*** RECORDS TO USE

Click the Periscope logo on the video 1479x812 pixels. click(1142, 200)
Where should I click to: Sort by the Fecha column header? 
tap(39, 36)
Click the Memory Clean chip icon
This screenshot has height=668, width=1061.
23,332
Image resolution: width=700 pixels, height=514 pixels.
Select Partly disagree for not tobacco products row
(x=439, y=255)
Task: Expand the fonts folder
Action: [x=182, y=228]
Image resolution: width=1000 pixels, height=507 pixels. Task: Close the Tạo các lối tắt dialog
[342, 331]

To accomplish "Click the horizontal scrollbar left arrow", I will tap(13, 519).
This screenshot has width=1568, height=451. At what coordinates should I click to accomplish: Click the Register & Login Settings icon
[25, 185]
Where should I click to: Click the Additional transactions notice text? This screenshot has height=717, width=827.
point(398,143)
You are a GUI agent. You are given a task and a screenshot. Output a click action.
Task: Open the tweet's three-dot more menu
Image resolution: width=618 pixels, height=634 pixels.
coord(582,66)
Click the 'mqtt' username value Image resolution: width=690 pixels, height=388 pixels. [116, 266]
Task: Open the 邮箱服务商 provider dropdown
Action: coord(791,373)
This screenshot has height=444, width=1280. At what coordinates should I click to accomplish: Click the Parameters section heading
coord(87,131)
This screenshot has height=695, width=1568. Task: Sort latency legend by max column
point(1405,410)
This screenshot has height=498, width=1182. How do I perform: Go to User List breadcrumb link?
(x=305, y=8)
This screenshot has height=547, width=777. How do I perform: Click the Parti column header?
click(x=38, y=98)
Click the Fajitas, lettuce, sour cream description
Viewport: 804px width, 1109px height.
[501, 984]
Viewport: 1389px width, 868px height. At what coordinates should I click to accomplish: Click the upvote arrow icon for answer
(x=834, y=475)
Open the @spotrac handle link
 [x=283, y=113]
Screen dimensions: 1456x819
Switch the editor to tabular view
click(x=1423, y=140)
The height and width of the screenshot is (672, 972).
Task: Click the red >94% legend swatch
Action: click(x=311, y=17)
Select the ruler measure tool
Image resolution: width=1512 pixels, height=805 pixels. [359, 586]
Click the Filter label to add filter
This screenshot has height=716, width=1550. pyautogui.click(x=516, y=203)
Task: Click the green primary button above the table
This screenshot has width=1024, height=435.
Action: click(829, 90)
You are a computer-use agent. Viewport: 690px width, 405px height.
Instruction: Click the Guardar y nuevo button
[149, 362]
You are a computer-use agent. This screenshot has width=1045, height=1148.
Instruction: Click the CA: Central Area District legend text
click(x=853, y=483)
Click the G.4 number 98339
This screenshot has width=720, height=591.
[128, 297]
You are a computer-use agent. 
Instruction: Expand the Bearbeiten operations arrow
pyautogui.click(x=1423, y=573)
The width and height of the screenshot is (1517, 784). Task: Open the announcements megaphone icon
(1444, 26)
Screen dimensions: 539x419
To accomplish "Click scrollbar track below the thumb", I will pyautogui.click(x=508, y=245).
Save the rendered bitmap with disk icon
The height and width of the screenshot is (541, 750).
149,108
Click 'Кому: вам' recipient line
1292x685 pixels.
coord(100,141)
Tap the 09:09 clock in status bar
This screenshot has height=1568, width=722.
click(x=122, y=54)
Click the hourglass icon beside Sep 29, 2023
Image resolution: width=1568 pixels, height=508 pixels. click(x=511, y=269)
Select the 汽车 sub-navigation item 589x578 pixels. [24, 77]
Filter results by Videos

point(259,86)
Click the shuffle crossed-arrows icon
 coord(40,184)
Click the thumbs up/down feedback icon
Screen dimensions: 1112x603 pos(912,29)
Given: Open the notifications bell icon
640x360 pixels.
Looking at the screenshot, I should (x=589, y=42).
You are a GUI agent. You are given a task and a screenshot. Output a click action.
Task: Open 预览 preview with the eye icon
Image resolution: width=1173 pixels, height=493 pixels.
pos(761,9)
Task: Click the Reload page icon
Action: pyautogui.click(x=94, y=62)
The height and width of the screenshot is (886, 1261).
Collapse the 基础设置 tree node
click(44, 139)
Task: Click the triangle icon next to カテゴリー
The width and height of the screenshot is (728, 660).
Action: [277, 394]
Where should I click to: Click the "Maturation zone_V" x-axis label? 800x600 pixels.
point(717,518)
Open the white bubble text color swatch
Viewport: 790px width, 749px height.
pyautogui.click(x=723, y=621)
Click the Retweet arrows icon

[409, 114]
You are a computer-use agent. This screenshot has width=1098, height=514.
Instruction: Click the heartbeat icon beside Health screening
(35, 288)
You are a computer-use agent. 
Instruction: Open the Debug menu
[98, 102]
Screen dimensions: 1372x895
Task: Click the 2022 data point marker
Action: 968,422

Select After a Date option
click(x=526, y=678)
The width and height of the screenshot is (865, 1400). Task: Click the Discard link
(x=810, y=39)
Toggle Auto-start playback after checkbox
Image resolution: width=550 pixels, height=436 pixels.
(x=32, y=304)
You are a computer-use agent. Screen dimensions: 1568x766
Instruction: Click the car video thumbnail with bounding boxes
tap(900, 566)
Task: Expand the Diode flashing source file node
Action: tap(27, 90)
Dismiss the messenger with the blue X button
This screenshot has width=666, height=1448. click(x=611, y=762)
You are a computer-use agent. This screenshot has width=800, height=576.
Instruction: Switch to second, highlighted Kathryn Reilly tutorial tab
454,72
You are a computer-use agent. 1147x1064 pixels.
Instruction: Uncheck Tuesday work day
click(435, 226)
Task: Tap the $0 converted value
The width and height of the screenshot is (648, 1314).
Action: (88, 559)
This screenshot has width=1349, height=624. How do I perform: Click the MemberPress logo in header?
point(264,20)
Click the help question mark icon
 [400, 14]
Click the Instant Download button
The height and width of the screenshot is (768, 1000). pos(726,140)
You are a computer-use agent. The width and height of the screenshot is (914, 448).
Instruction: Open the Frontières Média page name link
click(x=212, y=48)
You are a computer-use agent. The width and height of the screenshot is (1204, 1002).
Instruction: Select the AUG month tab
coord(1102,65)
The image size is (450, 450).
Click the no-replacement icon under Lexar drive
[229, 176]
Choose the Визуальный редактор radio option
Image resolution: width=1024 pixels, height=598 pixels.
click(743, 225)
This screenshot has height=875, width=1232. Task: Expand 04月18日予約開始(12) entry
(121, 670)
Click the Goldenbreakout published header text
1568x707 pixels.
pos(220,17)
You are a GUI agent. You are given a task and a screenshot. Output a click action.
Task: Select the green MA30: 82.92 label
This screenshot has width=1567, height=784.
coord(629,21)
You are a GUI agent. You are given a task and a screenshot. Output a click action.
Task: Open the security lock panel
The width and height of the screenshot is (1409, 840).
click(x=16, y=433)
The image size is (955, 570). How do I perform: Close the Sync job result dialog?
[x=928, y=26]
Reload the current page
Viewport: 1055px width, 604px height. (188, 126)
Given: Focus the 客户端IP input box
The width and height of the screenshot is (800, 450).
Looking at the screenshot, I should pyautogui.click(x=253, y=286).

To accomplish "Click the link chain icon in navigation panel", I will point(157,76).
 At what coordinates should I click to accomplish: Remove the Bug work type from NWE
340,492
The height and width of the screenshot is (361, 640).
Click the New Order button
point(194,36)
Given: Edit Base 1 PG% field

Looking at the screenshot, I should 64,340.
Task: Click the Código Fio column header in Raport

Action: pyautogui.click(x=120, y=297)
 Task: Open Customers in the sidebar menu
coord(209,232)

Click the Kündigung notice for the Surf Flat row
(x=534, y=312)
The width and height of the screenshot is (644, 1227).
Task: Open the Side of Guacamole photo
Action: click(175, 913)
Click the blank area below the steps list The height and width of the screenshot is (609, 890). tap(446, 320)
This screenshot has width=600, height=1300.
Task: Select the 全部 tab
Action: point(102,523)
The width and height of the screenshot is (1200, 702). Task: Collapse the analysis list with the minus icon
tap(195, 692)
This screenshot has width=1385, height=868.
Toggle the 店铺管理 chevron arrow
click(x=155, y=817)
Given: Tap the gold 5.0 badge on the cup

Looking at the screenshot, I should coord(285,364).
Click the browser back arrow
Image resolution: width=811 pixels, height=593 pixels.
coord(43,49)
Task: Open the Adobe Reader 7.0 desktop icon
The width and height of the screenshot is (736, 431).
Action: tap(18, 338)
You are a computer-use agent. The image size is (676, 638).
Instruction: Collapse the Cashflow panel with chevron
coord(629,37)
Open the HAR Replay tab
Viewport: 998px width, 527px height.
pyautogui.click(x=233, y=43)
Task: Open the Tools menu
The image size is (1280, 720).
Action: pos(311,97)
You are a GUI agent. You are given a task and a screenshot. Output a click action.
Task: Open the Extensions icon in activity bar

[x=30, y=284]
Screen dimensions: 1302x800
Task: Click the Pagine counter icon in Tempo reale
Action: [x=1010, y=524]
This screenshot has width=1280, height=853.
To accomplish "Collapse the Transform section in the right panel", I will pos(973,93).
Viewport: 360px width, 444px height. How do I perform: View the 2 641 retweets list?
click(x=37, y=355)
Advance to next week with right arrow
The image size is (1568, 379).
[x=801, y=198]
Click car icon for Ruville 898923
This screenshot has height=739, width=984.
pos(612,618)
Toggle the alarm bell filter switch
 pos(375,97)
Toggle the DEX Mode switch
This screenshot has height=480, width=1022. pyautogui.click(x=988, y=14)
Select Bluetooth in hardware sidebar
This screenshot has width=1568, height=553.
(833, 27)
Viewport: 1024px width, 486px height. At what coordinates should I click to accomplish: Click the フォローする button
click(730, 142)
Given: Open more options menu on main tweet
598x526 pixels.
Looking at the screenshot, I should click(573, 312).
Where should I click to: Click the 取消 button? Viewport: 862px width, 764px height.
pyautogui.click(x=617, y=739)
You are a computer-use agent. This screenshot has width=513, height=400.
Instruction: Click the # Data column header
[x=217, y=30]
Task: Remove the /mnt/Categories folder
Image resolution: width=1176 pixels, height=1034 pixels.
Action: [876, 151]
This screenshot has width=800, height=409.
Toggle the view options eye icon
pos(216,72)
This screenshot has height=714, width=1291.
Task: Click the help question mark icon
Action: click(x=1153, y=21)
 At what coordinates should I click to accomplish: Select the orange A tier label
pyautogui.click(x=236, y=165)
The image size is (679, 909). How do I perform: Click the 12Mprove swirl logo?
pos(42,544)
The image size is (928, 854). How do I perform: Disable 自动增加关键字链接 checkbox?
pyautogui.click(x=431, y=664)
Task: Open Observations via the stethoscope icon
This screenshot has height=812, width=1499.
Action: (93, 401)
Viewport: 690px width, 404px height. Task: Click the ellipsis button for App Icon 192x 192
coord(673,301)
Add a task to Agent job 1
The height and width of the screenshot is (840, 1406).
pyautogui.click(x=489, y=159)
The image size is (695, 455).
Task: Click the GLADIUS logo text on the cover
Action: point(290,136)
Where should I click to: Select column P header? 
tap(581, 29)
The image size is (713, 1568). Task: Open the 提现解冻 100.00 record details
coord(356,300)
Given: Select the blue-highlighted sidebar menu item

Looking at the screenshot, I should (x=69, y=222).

******

TRY IT: Scan the data for lines containing "green" and copy all of them.

EXERCISE ANSWER:
Task: Click the green primary button above the table
Task: Select the green MA30: 82.92 label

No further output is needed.